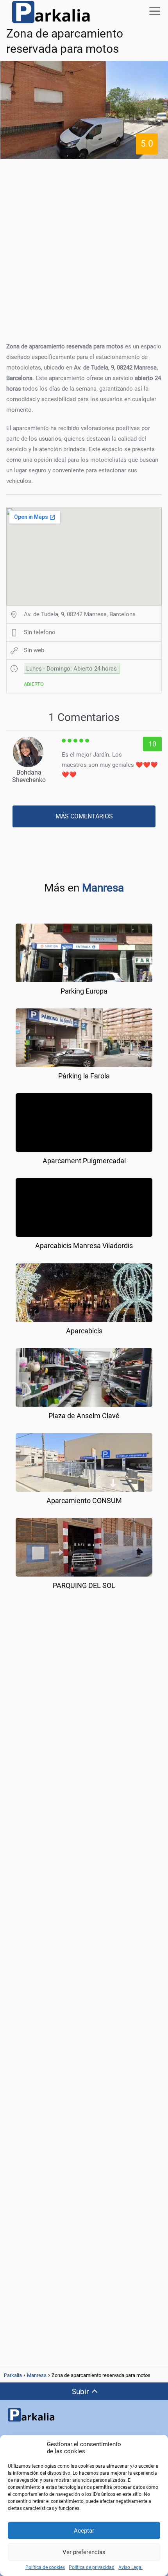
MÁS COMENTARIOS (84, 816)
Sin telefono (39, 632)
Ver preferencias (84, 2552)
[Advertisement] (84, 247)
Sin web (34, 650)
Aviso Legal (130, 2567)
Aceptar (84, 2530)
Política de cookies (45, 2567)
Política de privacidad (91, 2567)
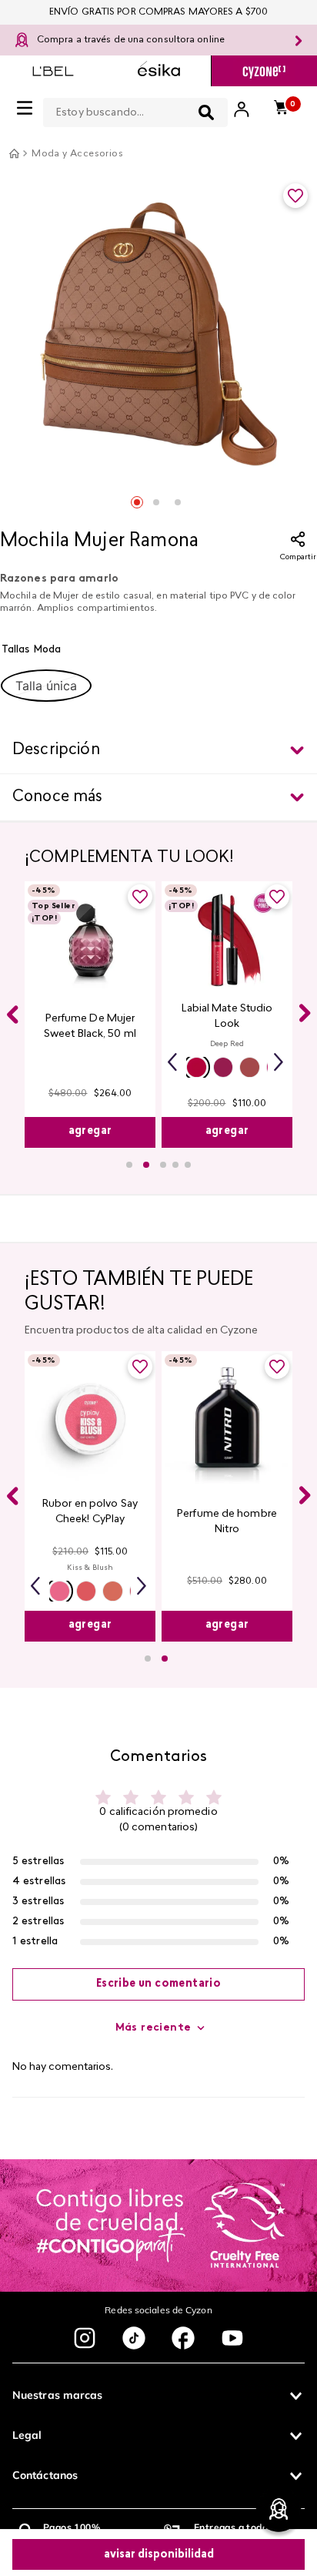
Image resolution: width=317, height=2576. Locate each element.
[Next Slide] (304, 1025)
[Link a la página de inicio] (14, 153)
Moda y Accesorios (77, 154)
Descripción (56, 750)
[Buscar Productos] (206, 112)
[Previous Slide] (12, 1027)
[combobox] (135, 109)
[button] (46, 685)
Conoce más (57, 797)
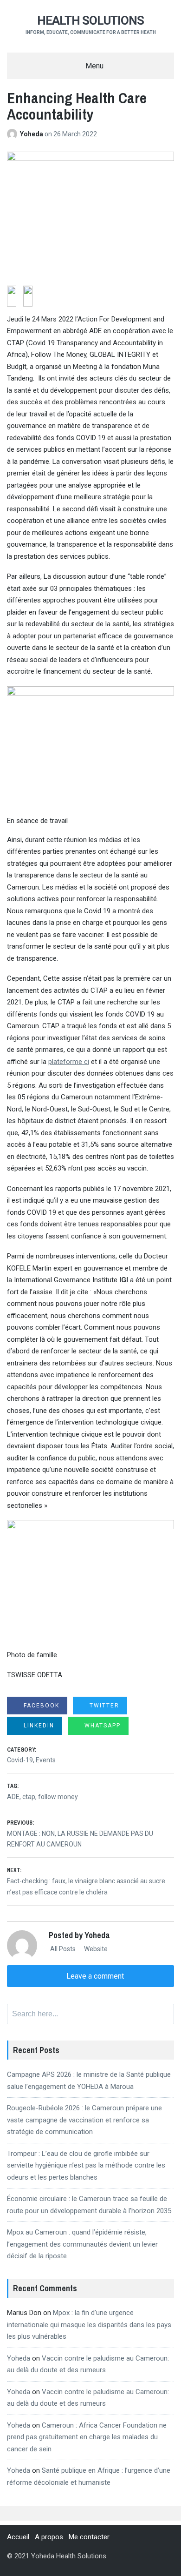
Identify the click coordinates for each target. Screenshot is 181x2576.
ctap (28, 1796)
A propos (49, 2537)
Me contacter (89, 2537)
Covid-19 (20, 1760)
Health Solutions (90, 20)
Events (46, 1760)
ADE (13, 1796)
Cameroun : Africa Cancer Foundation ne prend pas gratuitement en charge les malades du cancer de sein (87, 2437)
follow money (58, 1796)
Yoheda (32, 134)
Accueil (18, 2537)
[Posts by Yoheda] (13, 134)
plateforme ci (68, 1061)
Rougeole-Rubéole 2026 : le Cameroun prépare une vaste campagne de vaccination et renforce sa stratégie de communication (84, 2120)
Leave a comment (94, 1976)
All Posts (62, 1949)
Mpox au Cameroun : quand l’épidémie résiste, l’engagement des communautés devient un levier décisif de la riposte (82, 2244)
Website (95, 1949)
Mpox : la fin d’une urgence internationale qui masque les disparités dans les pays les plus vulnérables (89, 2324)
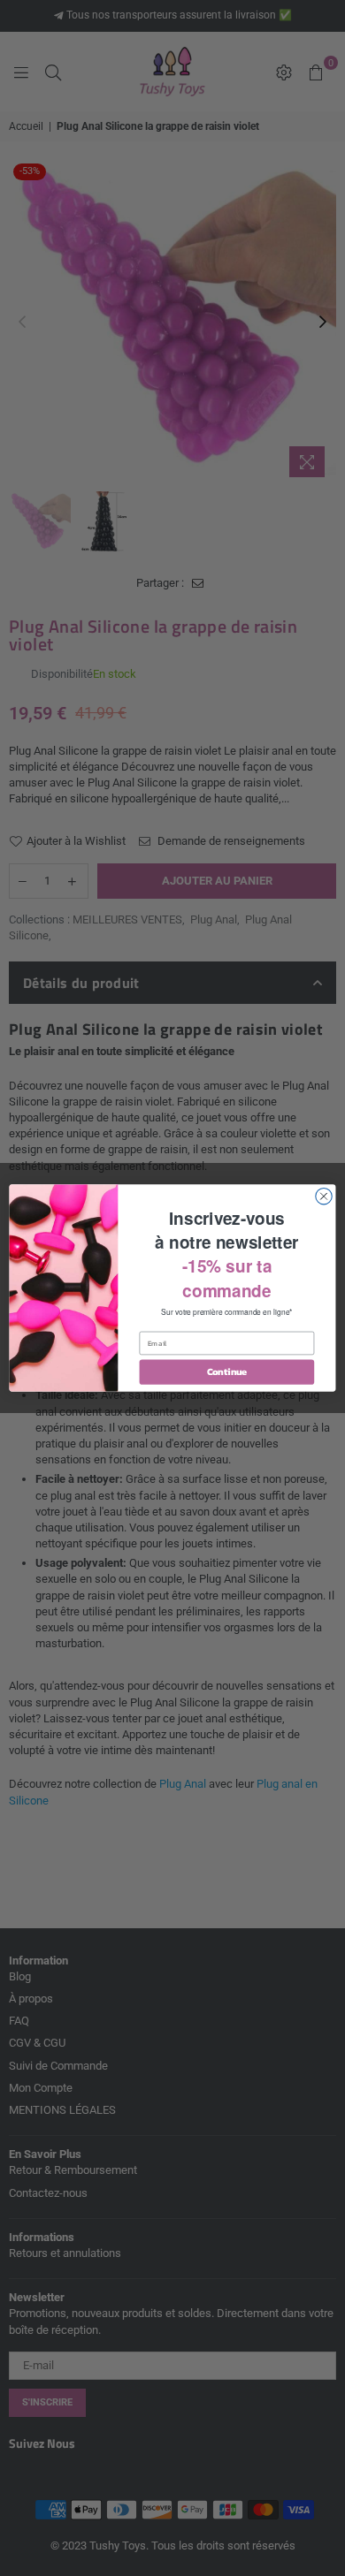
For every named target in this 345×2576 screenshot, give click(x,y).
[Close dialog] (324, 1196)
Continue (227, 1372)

-=-=-=-=-

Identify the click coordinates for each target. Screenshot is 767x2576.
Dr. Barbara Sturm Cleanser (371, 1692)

-=-=-=-=-

→ Description of the task:
After locating "Conoce más (57, 797)" and "Accueil (18, 2537)" in the records above, return exactly the line holding each one and every line between them; leave out the pictures.

→ Response box:
Conoce más (57, 797)
Identify the click coordinates for each target. Screenshot is 181x2576.
ctap (28, 1796)
A propos (49, 2537)
Me contacter (89, 2537)
Covid-19 (20, 1760)
Health Solutions (90, 20)
Events (46, 1760)
ADE (13, 1796)
Cameroun : Africa Cancer Foundation ne prend pas gratuitement en charge les malades du cancer de sein (87, 2437)
follow money (58, 1796)
Yoheda (32, 134)
Accueil (18, 2537)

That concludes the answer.